You can´t stop progress. It is an integral part of our society and will continue to inform our ways of living and living together. This, moreover, rings true for the motor of progress as well – our curiosity and questioning minds, especially regarding technological advances. Companies have increasingly assumed a key function in processes of change as they take on new responsibilities, and thus become role models for policy and law makers as well as political institutions.

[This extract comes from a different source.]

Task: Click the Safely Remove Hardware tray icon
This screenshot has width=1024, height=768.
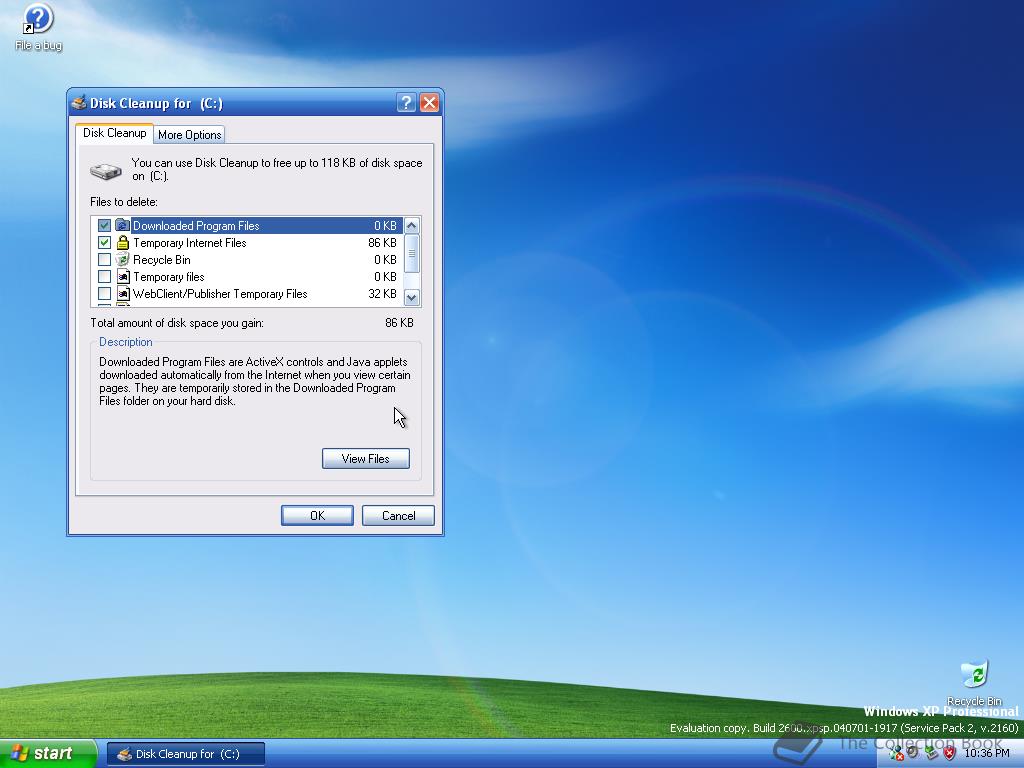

The humanitarian crisis in Puerto Rico exposed Washington´s limited ability to act and respond with action plans. Incapacitated by bureaucracy, the politicians seemed unable to circumvent red tape and regulations to provide help as fast as possible. The crisis also brought to the fore a change in our understanding of what “humanitarian help” means, i.e. what is considered a necessity for living in the western world. Nowadays, we need far more than food and drink. People need the internet, power, infrastructure. And they need to be able to access them freely and independently.

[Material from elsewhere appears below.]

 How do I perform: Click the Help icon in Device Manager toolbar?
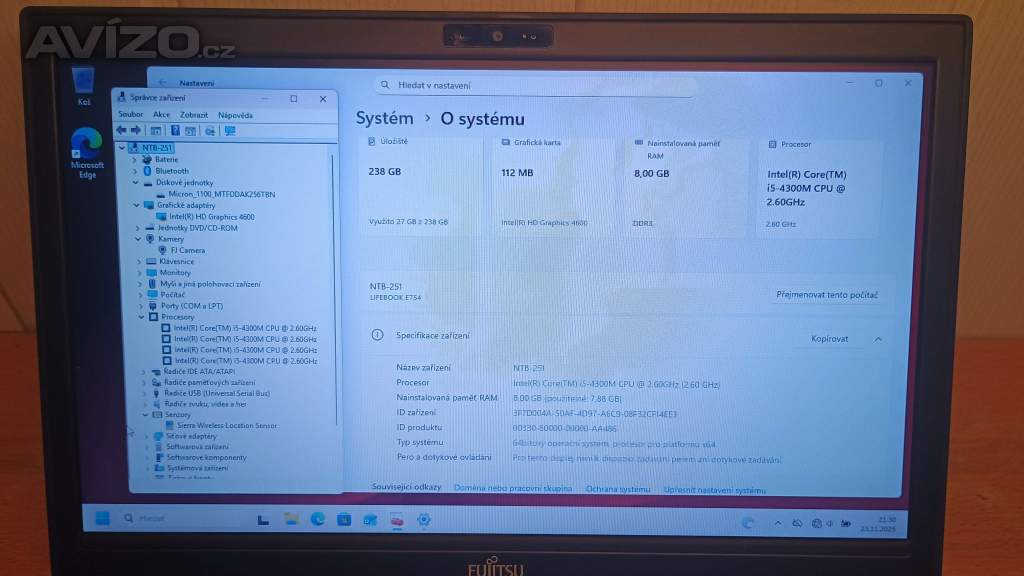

Companies not only recognized these needs but they are also willing to provide them. Google sent internet balloons and Tesla provided batteries. This way, they implicitly question the response-ability of the government. In Germany, an initiative by the automobile industry to increase the number and thus accessibility of charging stations is another example. The politicians are too slow, so private businesses lead the way.
This bears consequences for retail as well because its progress and competitiveness is linked to a reliable digital infrastructure, nationwide. And again, this clearly shows who suffers the most from a belated digitalization – small and middle-sized towns. I can´t help but wonder how long it will take the government to respond to those problems or rather: how long private companies will have to bear the burden.